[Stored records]
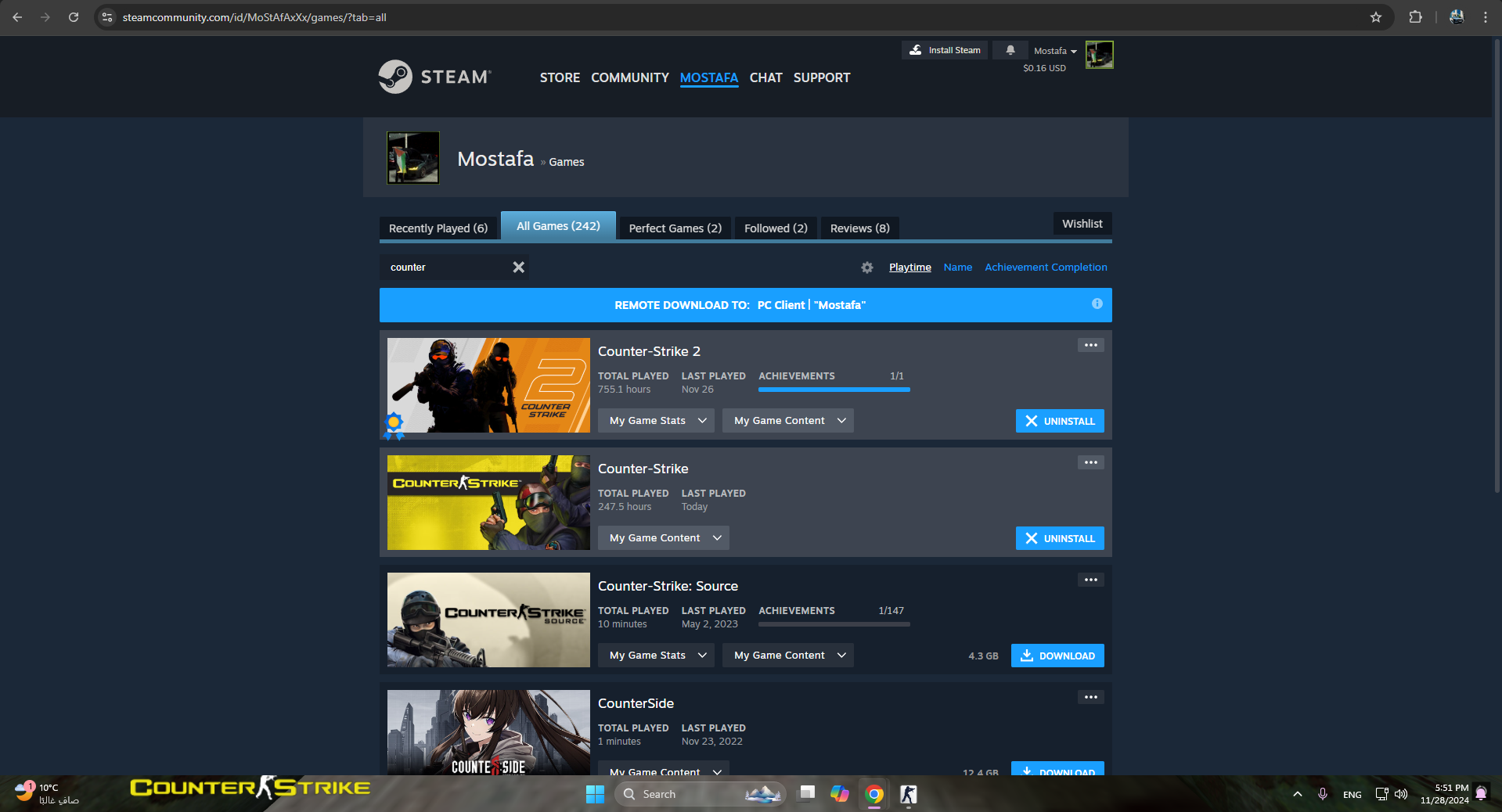Image resolution: width=1502 pixels, height=812 pixels.
Task: Open the COMMUNITY menu
Action: pos(629,77)
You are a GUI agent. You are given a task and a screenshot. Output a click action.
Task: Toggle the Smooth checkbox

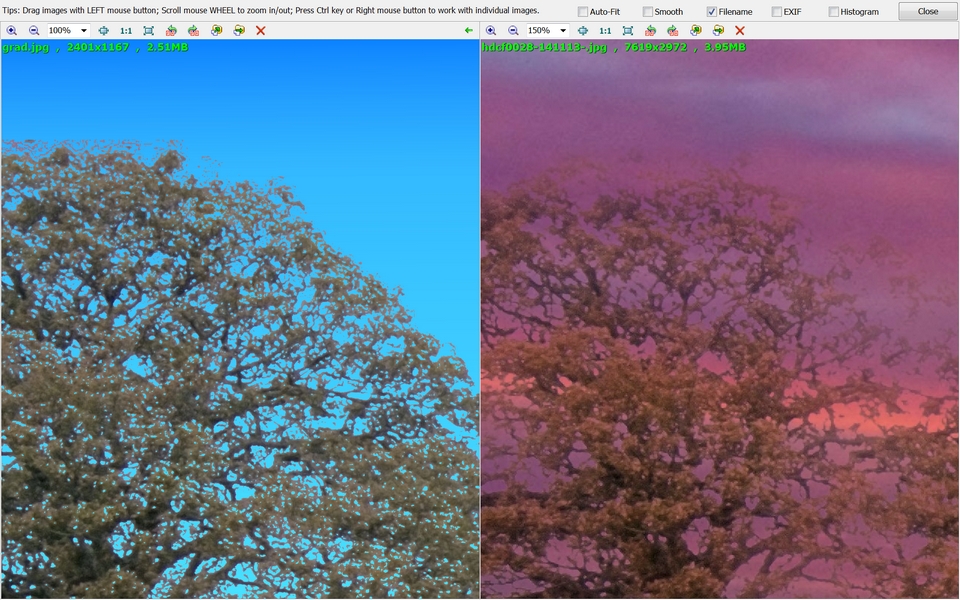pos(648,12)
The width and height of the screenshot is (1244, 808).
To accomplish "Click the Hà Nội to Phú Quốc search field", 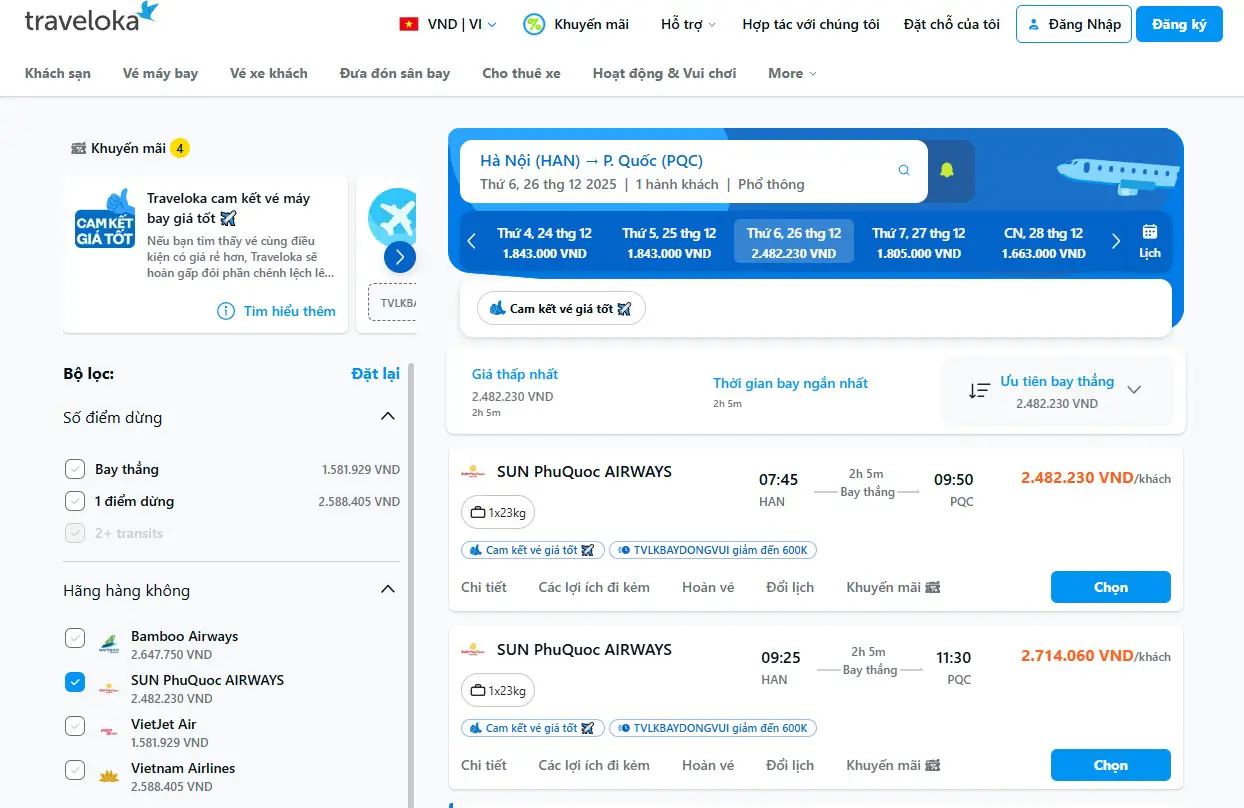I will click(680, 171).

# [Work order]
Could you filter the entries above for lines holding the string "screenshot" and copy them?

# [Solved problem]
You are a GUI agent. You are given a task and a screenshot. Output a click action.
The width and height of the screenshot is (1244, 808).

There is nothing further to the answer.